I am famous for writing out New Year’s resolutions. Always listing out the rules for next year: stop procrastinating, schedule your days to accomplish more, eat clean, exercise daily, etc. etc. etc... Some I do try to keep, most are listed in the next year’s resolutions to try again. Then the self-imposed criticism begins: you don’t exercise enough, why don’t you paint more, maybe you don’t really have the passion to be an artist, today was wasted, what did you accomplish, so on and so on and so on. The last week in December, I was trying to complete all started projects from 2019. I wanted to have a clean start for the New Year. I thought to myself: this year I will tackle all the resolutions I set. This will not be a wasted year, I will accomplish! I then started the task of varnishing paintings finished in the last few months and was shocked at how many I had completed. This was not the production of a lazy person. Was I judging me wrong? I stopped and really listened to myself. What was I doing? This was a bad approach. You will get nowhere with negative comments. Isn’t a loving, positive approach far more successful in motivating people? It was so apparent to me that this list was only causing more stress and certainly not helping my creative production. So this year I refuse to be hard on me. I will take time to list all the accomplishments of last year, all the good things that happened and be grateful for all I have. I’m going to listen really listen to just what I need.

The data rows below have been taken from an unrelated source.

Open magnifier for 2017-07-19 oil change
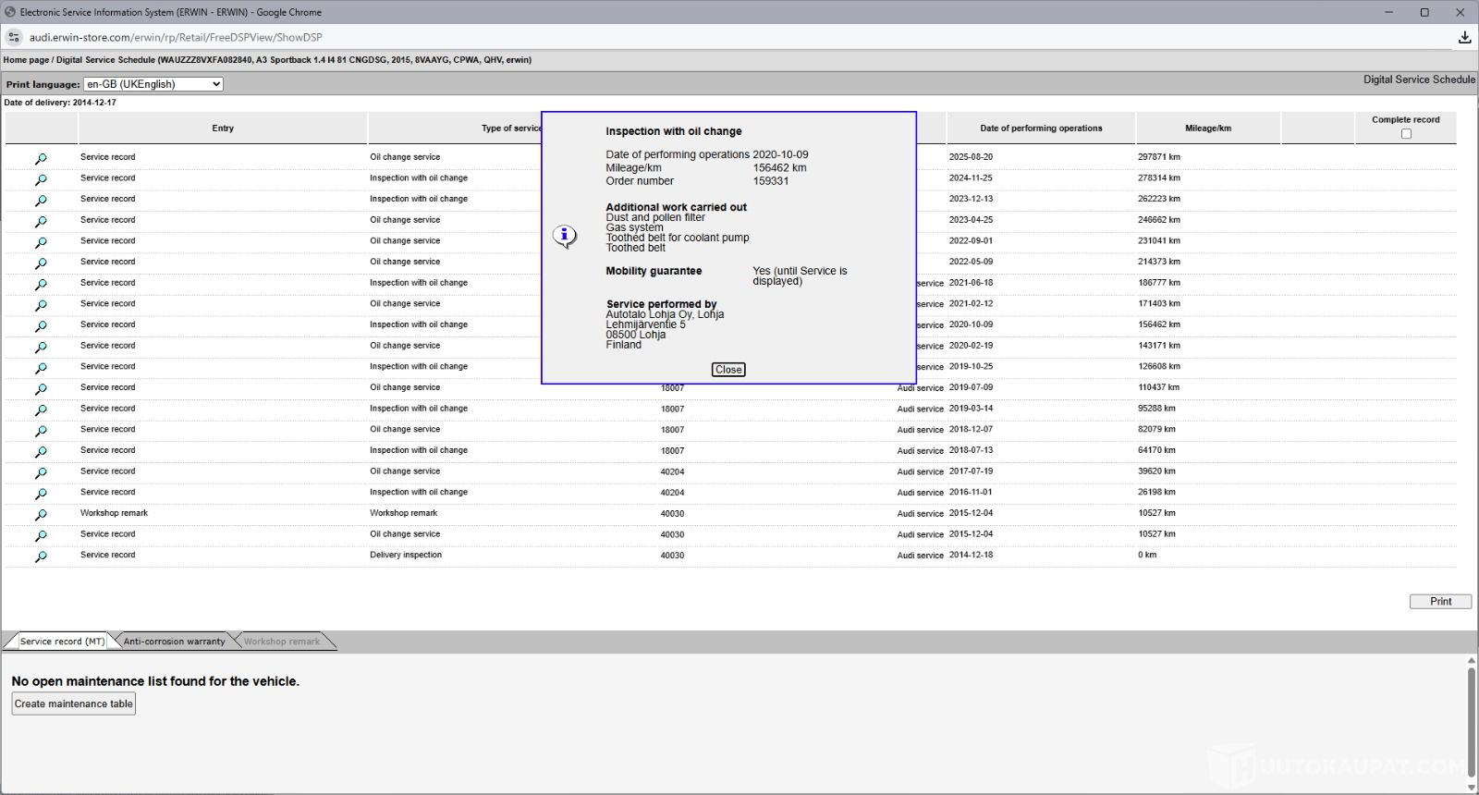1479x795 pixels. click(41, 472)
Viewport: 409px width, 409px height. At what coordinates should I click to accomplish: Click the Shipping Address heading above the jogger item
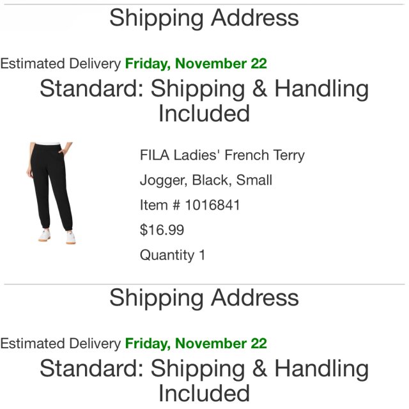tap(204, 18)
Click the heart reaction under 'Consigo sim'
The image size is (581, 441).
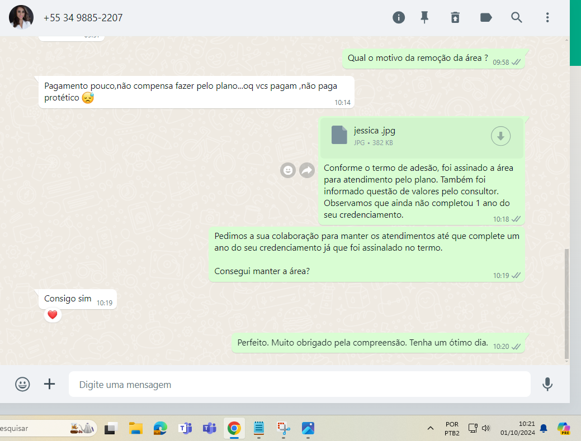click(x=53, y=315)
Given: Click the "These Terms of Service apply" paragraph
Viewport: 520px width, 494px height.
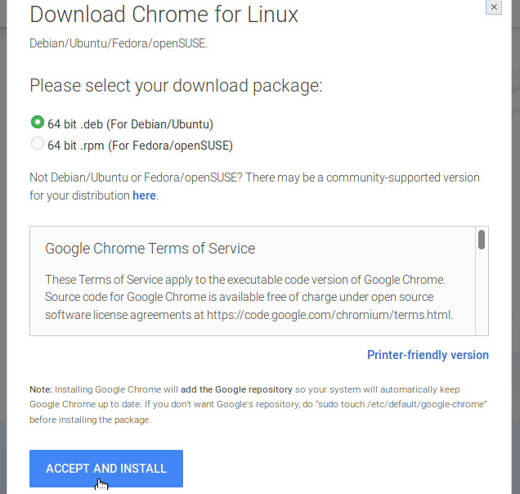Looking at the screenshot, I should (x=244, y=280).
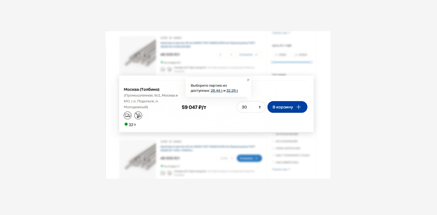
Task: Add to cart with the В корзину button
Action: [x=287, y=107]
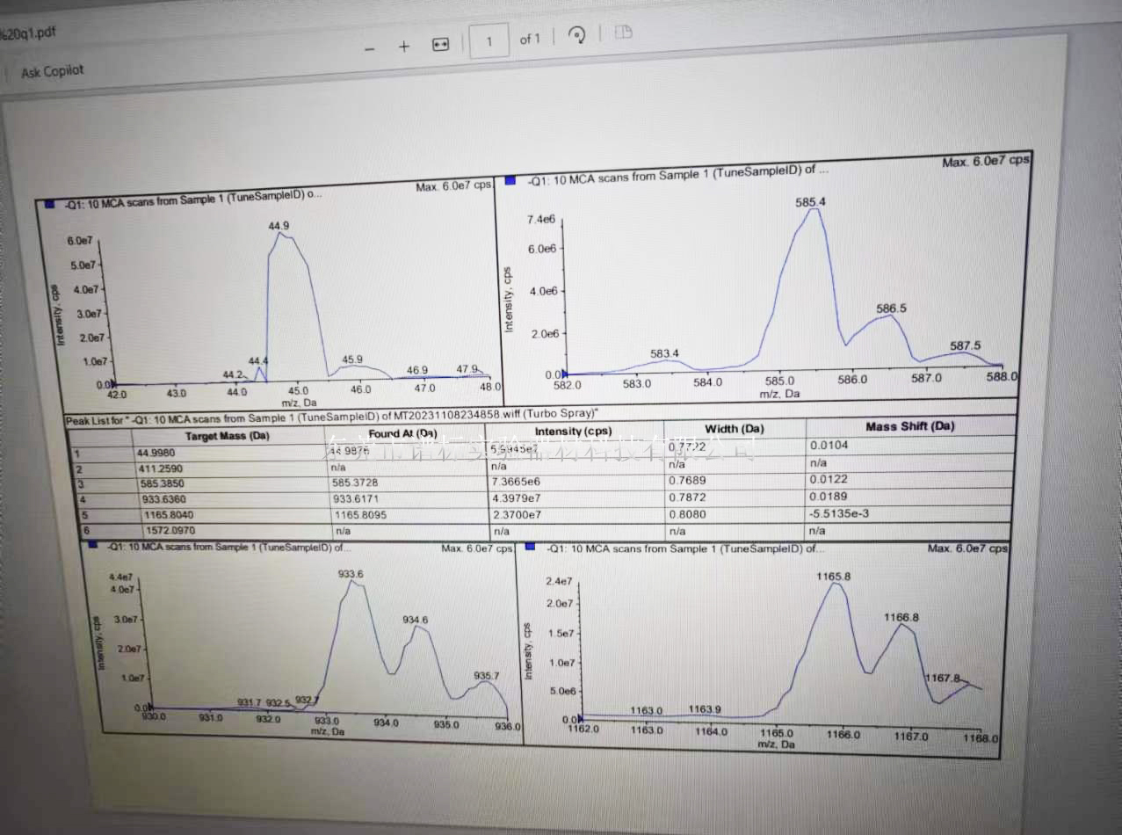This screenshot has width=1122, height=835.
Task: Rotate the PDF page
Action: coord(577,36)
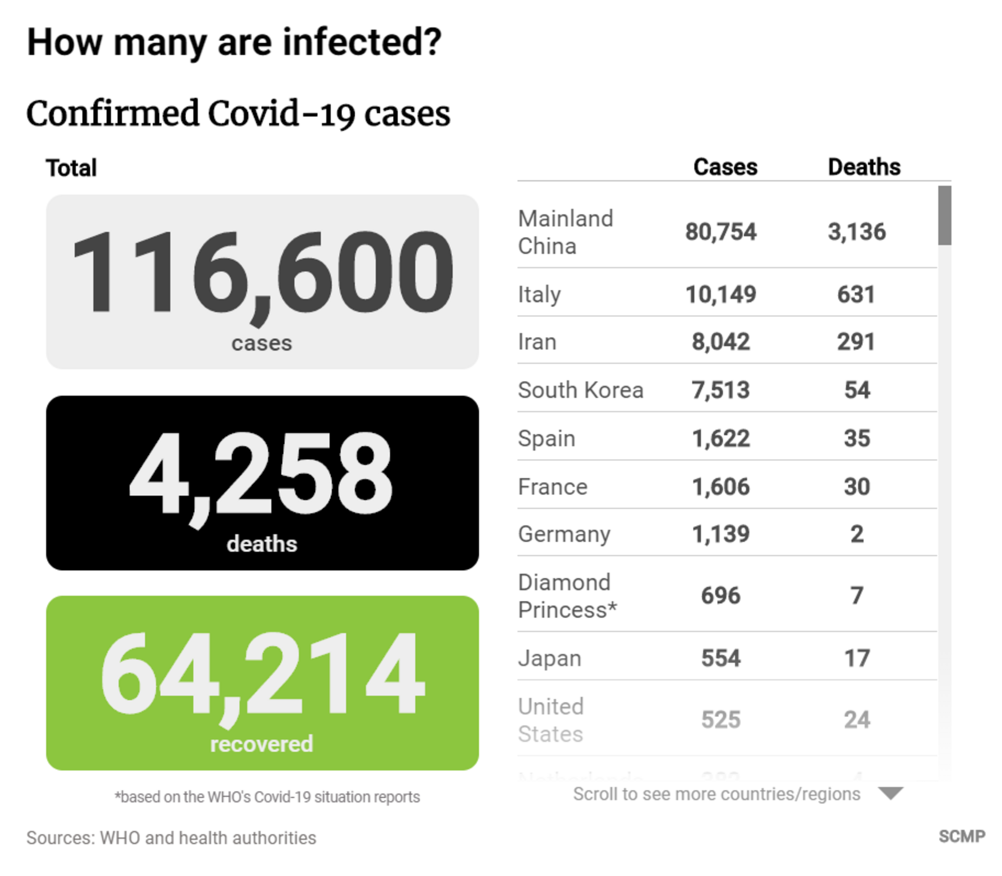Select the France row

[x=726, y=486]
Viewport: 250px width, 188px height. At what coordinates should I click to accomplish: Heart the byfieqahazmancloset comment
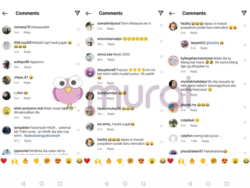245,61
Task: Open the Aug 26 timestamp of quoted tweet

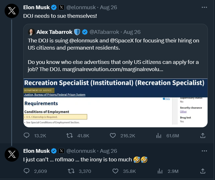Action: (132, 32)
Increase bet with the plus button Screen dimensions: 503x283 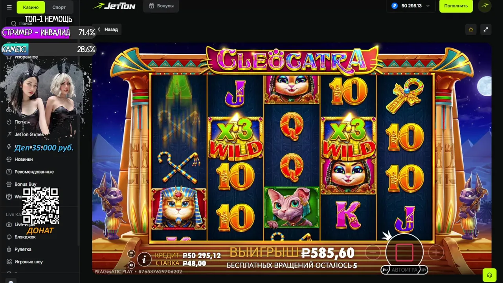tap(436, 252)
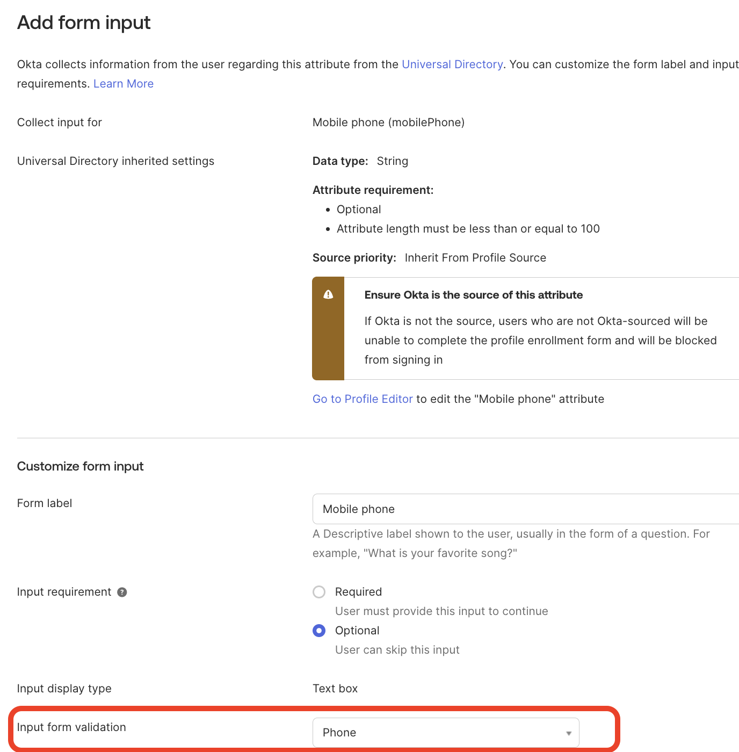739x752 pixels.
Task: Open the Input form validation dropdown
Action: [446, 733]
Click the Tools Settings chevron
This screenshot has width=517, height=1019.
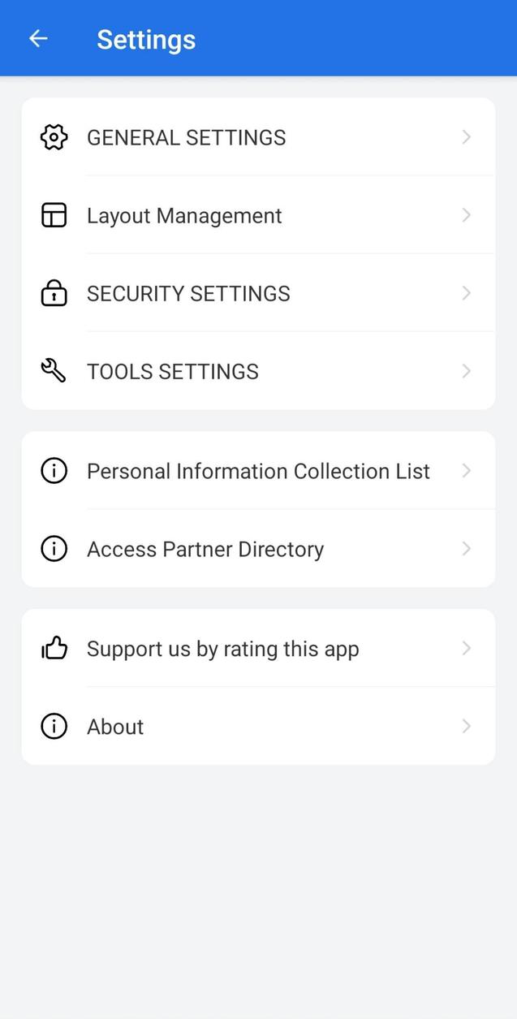pyautogui.click(x=466, y=370)
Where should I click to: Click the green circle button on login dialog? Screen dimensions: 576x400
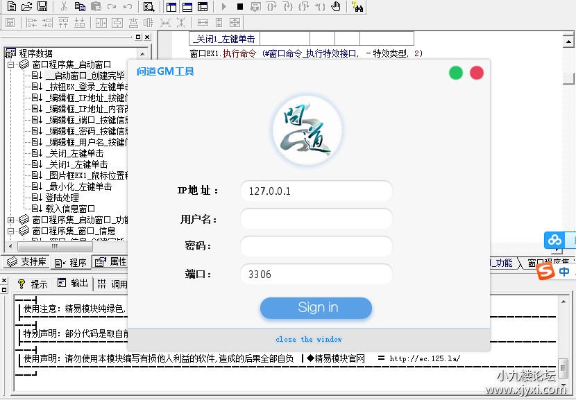pos(456,72)
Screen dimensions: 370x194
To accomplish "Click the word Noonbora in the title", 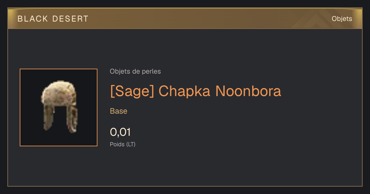I will (x=248, y=91).
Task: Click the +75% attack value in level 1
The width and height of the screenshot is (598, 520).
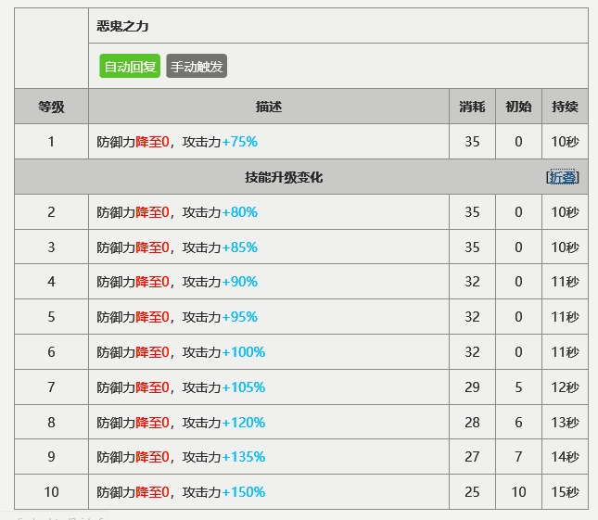Action: pyautogui.click(x=239, y=142)
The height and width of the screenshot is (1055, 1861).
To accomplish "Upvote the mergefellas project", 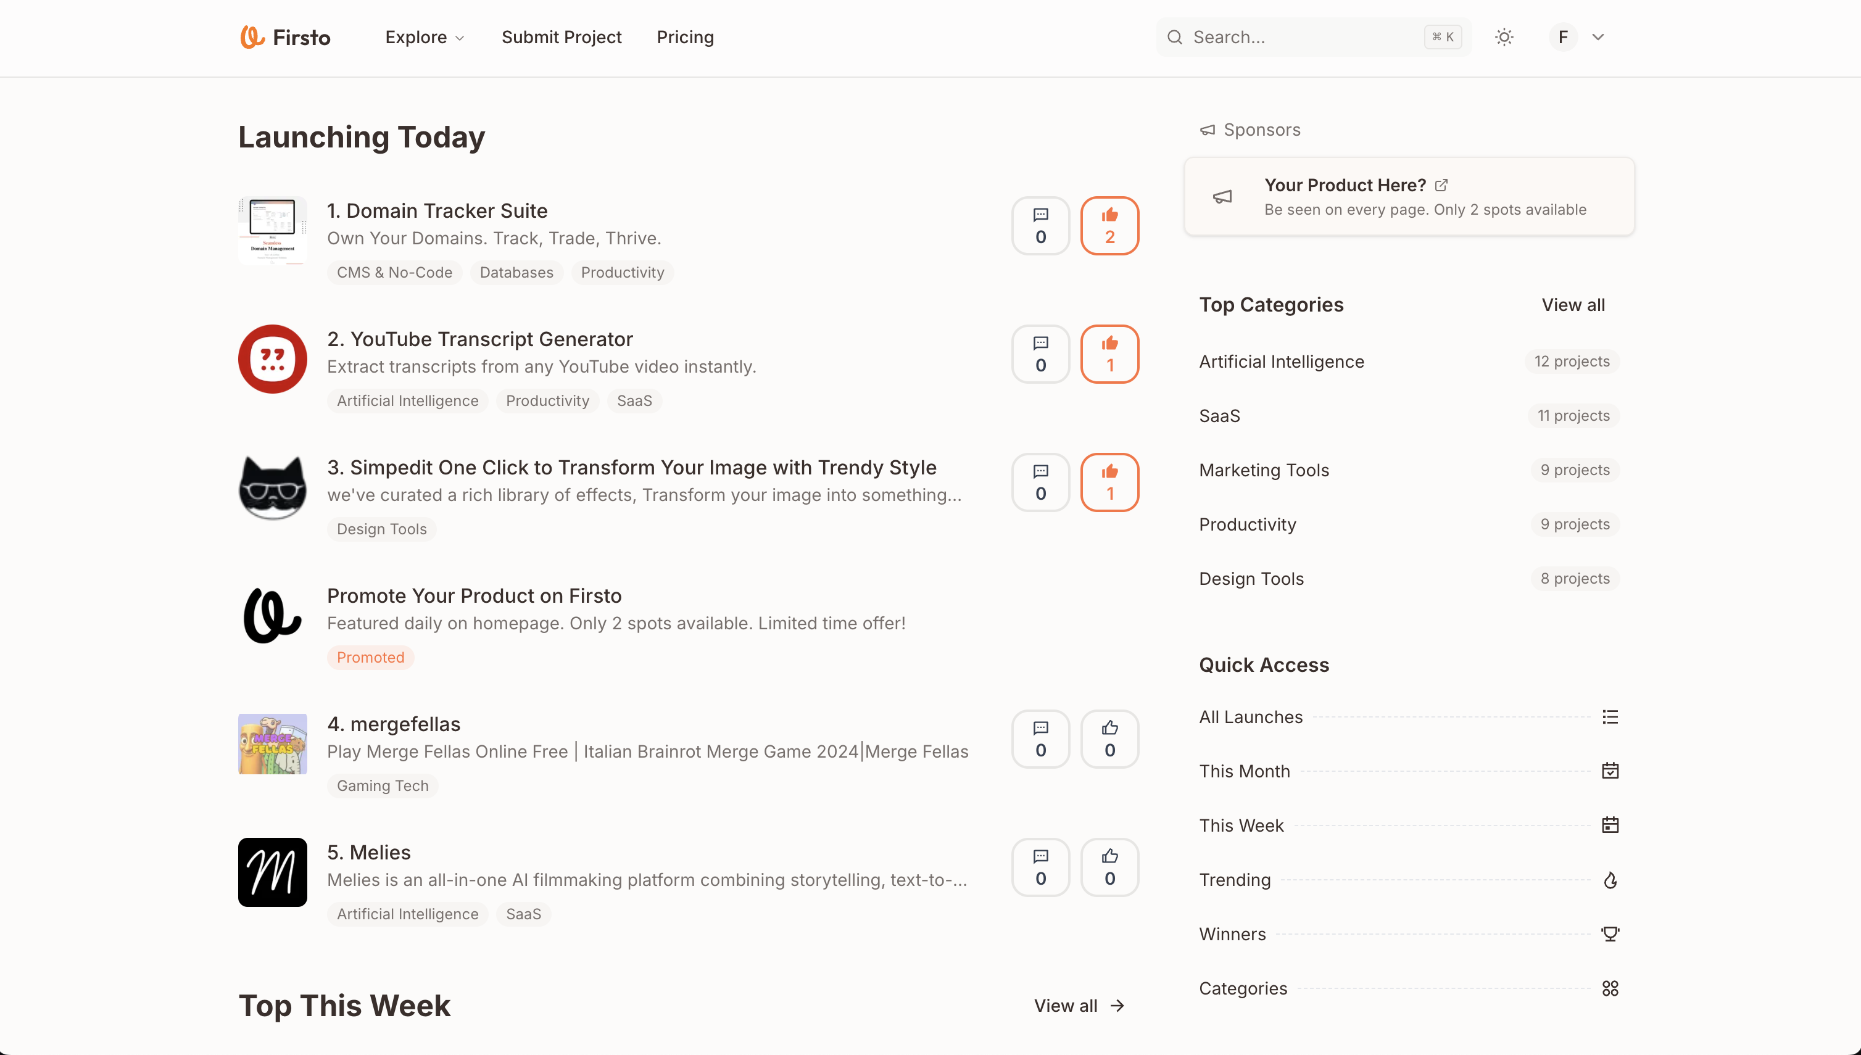I will 1109,739.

That morning I sat a little too long with my coffee: I was contemplating my next group of
paintings.
That afternoon I took a nap on the studio sofa: I was banking energy to complete the next
project.
That day I started cooking an elaborate meal instead on working on my book: My family
needed me.
It is all in how we look at things, and this year it will be different.
That New Years Blog that was three weeks late: I was taking care of my needs.